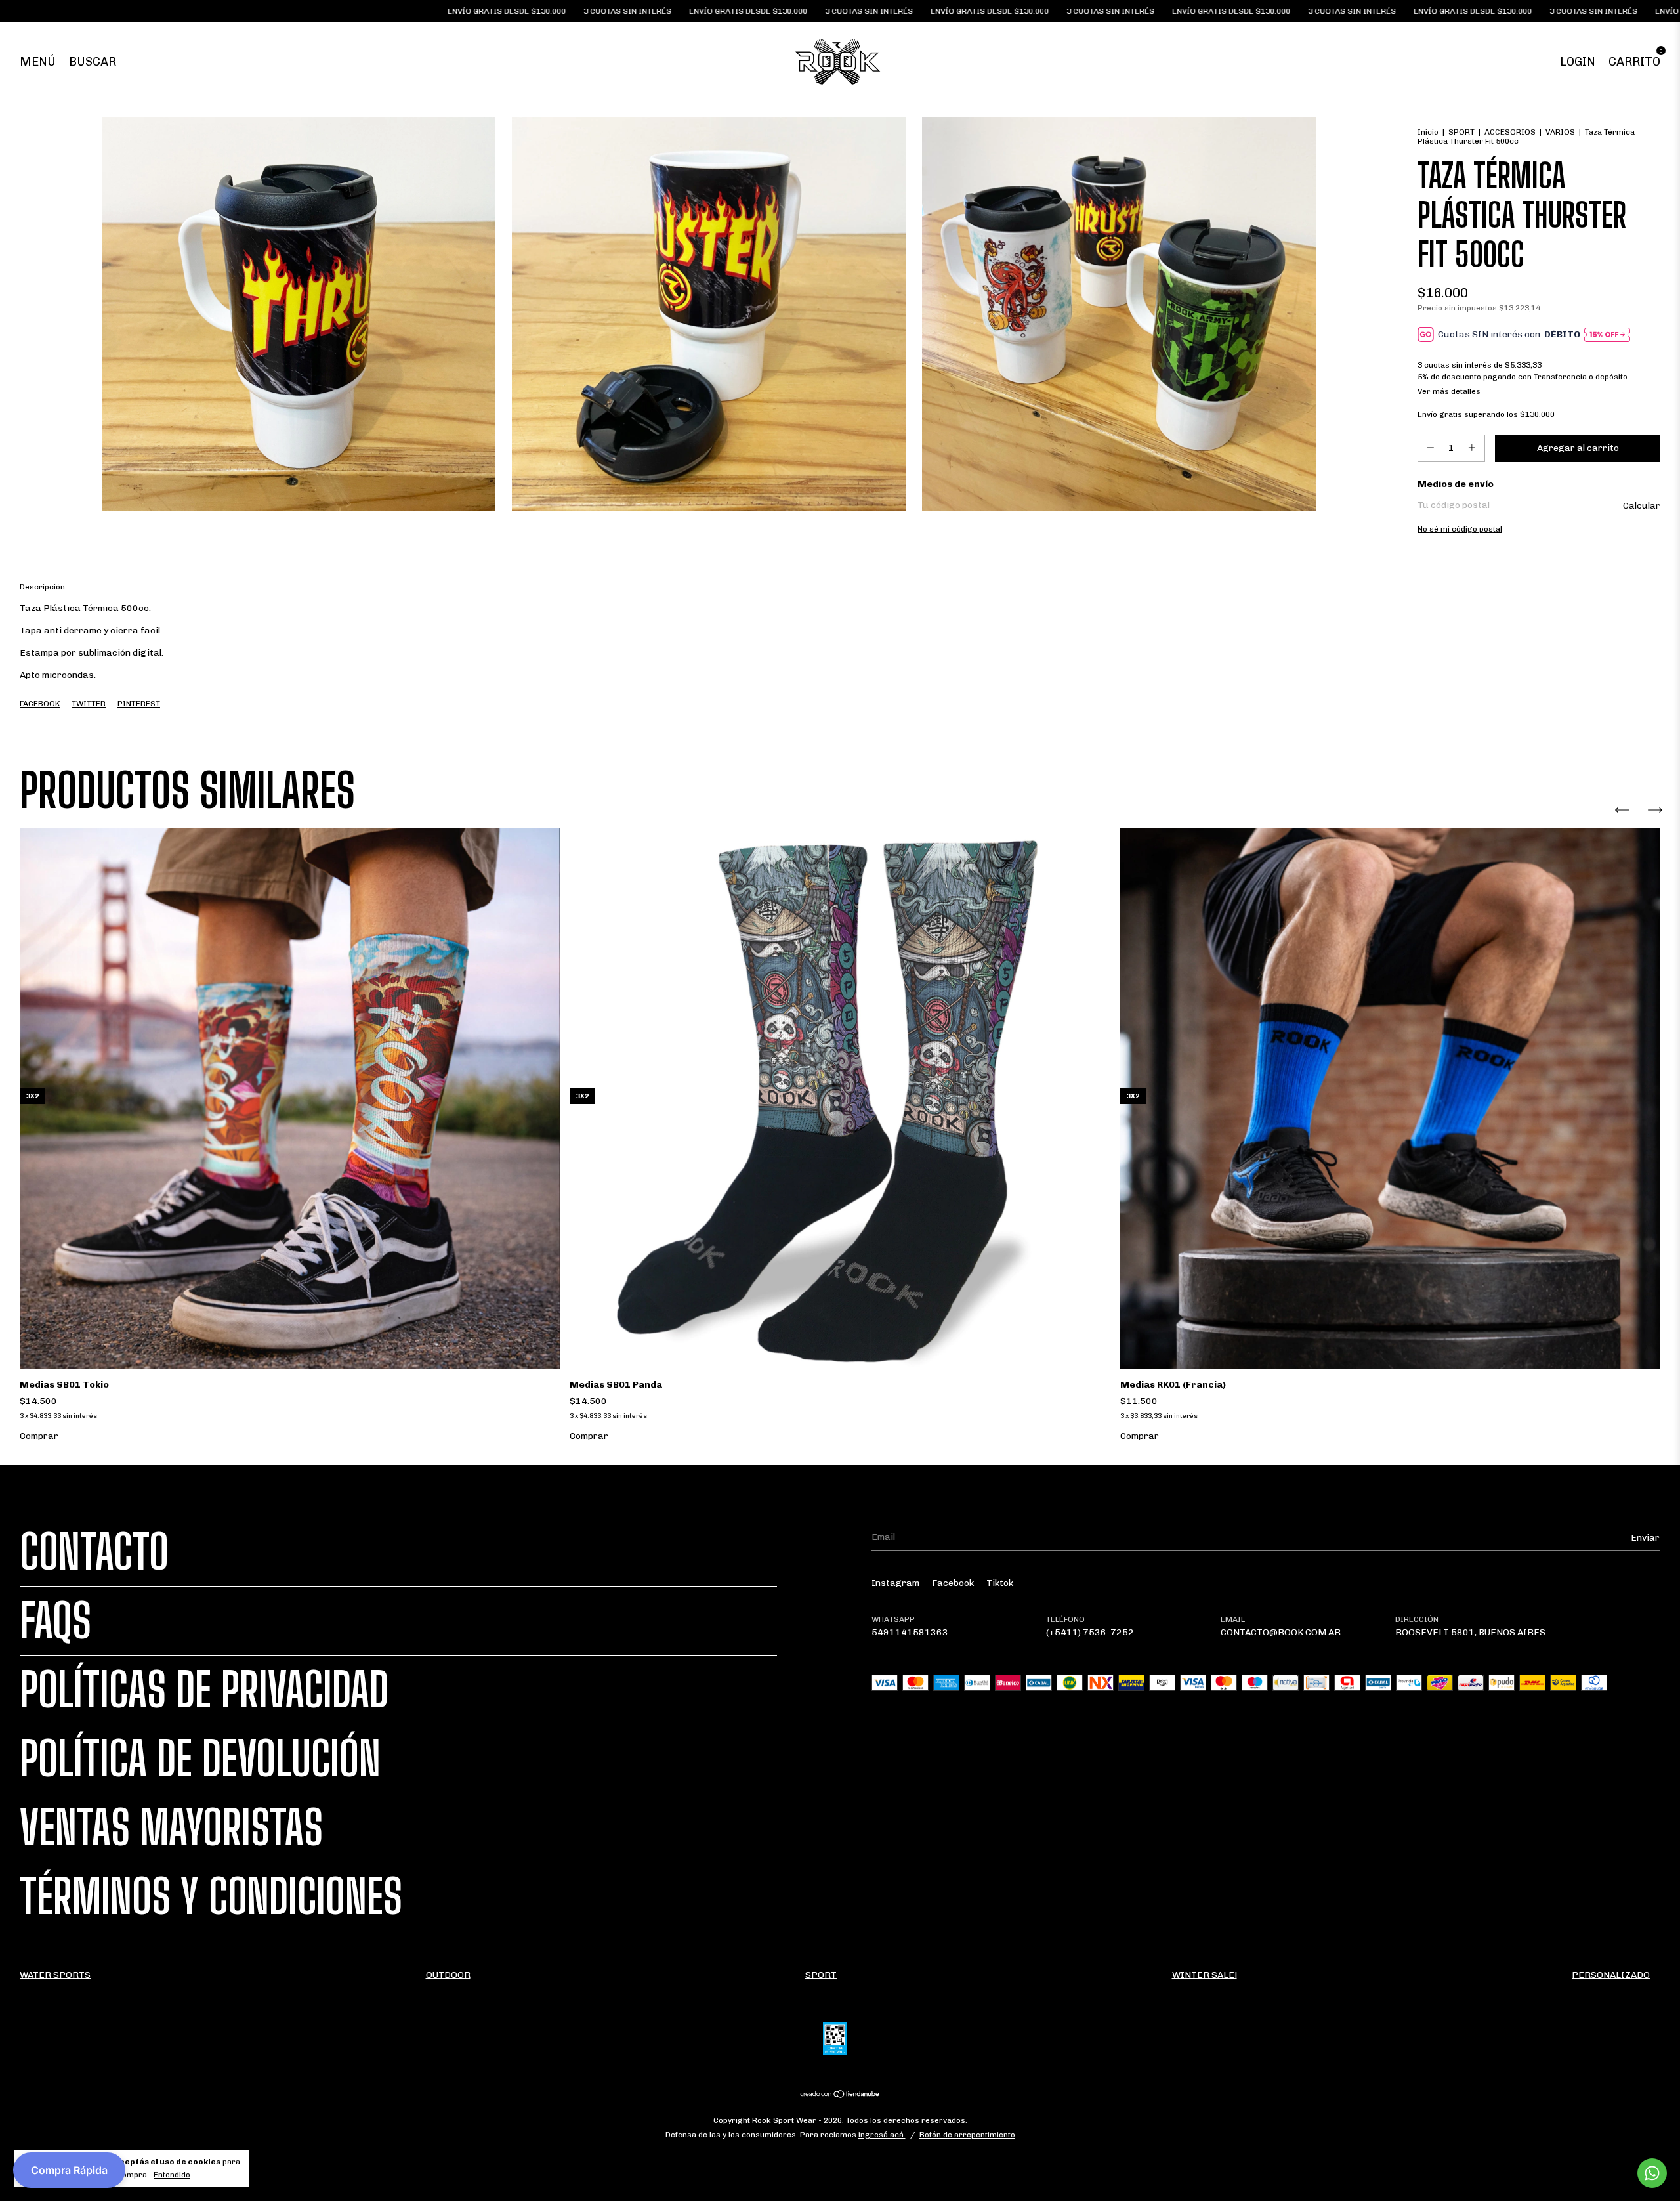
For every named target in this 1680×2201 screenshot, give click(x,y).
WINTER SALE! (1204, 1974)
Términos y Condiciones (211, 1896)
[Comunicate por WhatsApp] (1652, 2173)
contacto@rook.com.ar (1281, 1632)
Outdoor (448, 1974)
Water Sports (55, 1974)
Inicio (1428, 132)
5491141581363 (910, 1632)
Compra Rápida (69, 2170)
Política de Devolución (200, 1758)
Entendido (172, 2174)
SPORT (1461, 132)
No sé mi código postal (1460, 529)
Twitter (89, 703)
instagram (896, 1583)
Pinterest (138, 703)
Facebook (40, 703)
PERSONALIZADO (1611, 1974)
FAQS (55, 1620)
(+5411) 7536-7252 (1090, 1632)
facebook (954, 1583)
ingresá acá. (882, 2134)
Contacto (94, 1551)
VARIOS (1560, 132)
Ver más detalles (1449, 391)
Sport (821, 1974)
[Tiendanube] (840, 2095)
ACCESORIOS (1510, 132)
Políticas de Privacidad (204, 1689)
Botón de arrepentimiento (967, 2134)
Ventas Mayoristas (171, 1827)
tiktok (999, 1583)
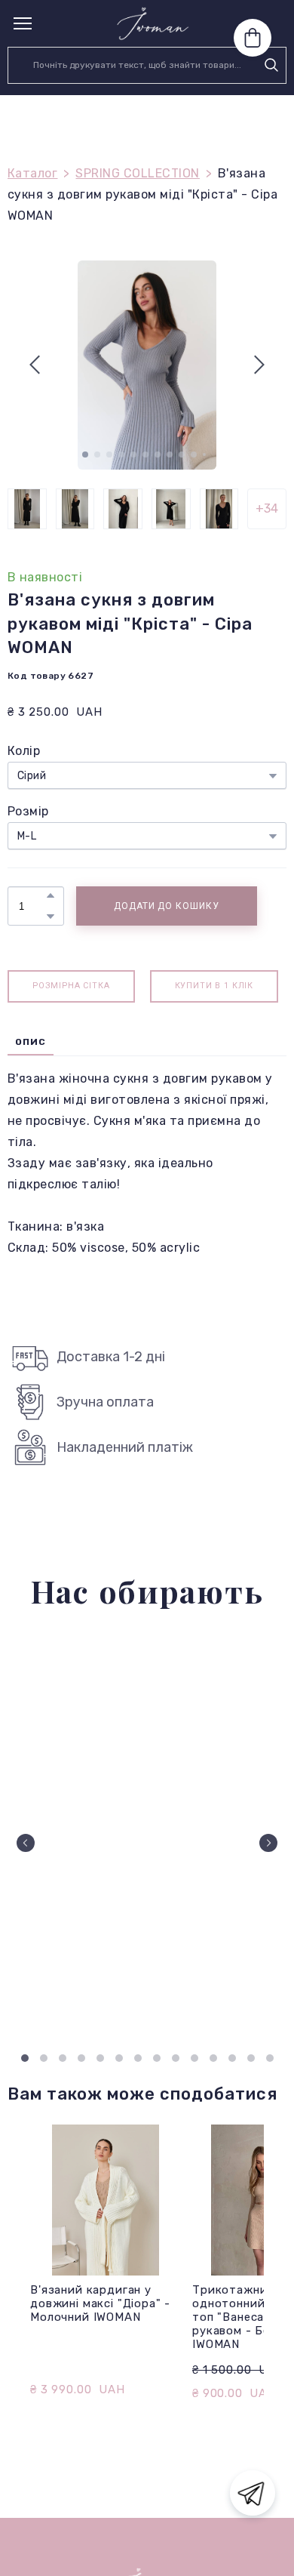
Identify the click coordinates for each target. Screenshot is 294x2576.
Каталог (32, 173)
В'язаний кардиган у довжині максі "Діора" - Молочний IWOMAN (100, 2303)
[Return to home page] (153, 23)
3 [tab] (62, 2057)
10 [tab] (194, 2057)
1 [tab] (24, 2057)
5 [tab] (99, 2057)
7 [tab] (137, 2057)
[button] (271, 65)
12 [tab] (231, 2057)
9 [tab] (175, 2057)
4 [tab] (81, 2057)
■ ■ ■
_Exercise_
In the listing above, find the line with "ACCESORIOS (1510, 132)" and the line with "Каталог (32, 173)". Transcribe those two and everything between, exactly, leaving out pictures.

_Finished task_
ACCESORIOS (1510, 132)
Políticas de Privacidad (204, 1689)
Botón de arrepentimiento (967, 2134)
Ventas Mayoristas (171, 1827)
tiktok (999, 1583)
Identify the click coordinates for each target. Screenshot is 294x2576.
Каталог (32, 173)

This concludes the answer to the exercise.